CSV to JSONL

It's still out there! You landed in CSV because "something-somewhere" still speaks CSV, not because your system wanted it.

And now you’ve quietly corrected course:

👉 CSV = extraction format
👉 JSONL = working format

That’s the right architecture.

Why you’re loving JSONL (and should)

“One line per row” is doing a lot of heavy lifting:

each record is independent
no column alignment drama
no quoting gymnastics
no guessing where a field ends
easy to stream, filter, debug

You can literally:

grep '"classification": "recipe_partial"' rag_setup/recipes_normalized.jsonl

and it just works. No parser needed. That’s power.

The hidden win

You’ve separated concerns cleanly:

Backdrop (Views) → CSV  ← selected by choice
CSV → JSONL             ← your normalization step
JSONL → app             ← your actual system

So now:

if "something-somewhere" changes → only CSV layer is affected
your app stays stable
your pipeline stays deterministic

This is the real upgrade

You didn’t just fix the data.

You created a pipeline boundary.

And that’s why this feels better:

👉 You’re no longer “working with export data”
👉 You’re working with your own normalized dataset

One-line truth

CSV got the data out.
JSONL makes it usable.

And yeah… one-line-per-object is ridiculously satisfying once you’ve fought CSV long enough 😄

Yes, JSONL. And yes, there is a plan behind the pick.

How to access it

A .jsonl file is:

one JSON object per line
easy to stream
easy to debug
easy to grep
easy to append/rebuild

Your file is here:

rag_setup/recipes_normalized.jsonl

Quick ways to look at it

Show first few lines

head -n 5 rag_setup/recipes_normalized.jsonl

Pretty-print first few records

python - <<'PY'
import json

with open("rag_setup/recipes_normalized.jsonl", encoding="utf-8") as f:
    for i, line in enumerate(f):
        obj = json.loads(line)
        print("\n---")
        print(json.dumps(obj, indent=2, ensure_ascii=False))
        if i == 2:
            break
PY

Read it in Python

import json

rows = []
with open("rag_setup/recipes_normalized.jsonl", encoding="utf-8") as f:
    for line in f:
        rows.append(json.loads(line))

print(rows[0]["title"])

Filter recipe-like rows

python - <<'PY'
import json

with open("rag_setup/recipes_normalized.jsonl", encoding="utf-8") as f:
    for line in f:
        row = json.loads(line)
        if row.get("classification") in {"recipe_full", "recipe_partial"}:
            print(row["title"])
PY

Why JSONL was a good pick

Because it sits nicely between raw CSV and a “real database.”

CSV is good for:

export
transport
simple tabular fields

JSONL is better for:

normalized records
nested fields later
incremental pipeline stages
line-by-line processing
keeping each row as a standalone object

That matters because your data is already outgrowing plain flat CSV thinking.
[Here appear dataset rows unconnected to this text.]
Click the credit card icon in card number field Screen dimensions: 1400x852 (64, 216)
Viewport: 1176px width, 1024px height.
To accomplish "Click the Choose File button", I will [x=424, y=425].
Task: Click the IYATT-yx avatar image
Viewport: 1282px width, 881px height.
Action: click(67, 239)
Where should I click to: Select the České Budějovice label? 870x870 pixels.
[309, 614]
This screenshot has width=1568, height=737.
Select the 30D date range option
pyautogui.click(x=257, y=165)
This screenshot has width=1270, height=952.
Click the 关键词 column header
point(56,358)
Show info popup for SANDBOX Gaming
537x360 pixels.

For example, later you may want each row to hold things like:

{
  "title": "Marinated Beans",
  "classification": "recipe_partial",
  "servings": 2,
  "ingredients_raw": [
    "1 small shallot, finely chopped",
    "2-4 tbsp white wine vinegar"
  ]
}

That is natural in JSONL and awkward in CSV.

The real plan behind it

Think of it like this:

Backdrop CSV
→ normalize/clean/classify
→ JSONL
→ build richer base_recipe objects
→ feed app/tests/effective_recipe

So JSONL is the staging format.

Not the final destination, not the source of truth, but a very handy workbench.

One-line answer

You access it by reading it one line at a time as JSON, and the reason it was chosen is that it is much better than CSV for pipeline-friendly, semi-structured recipe records.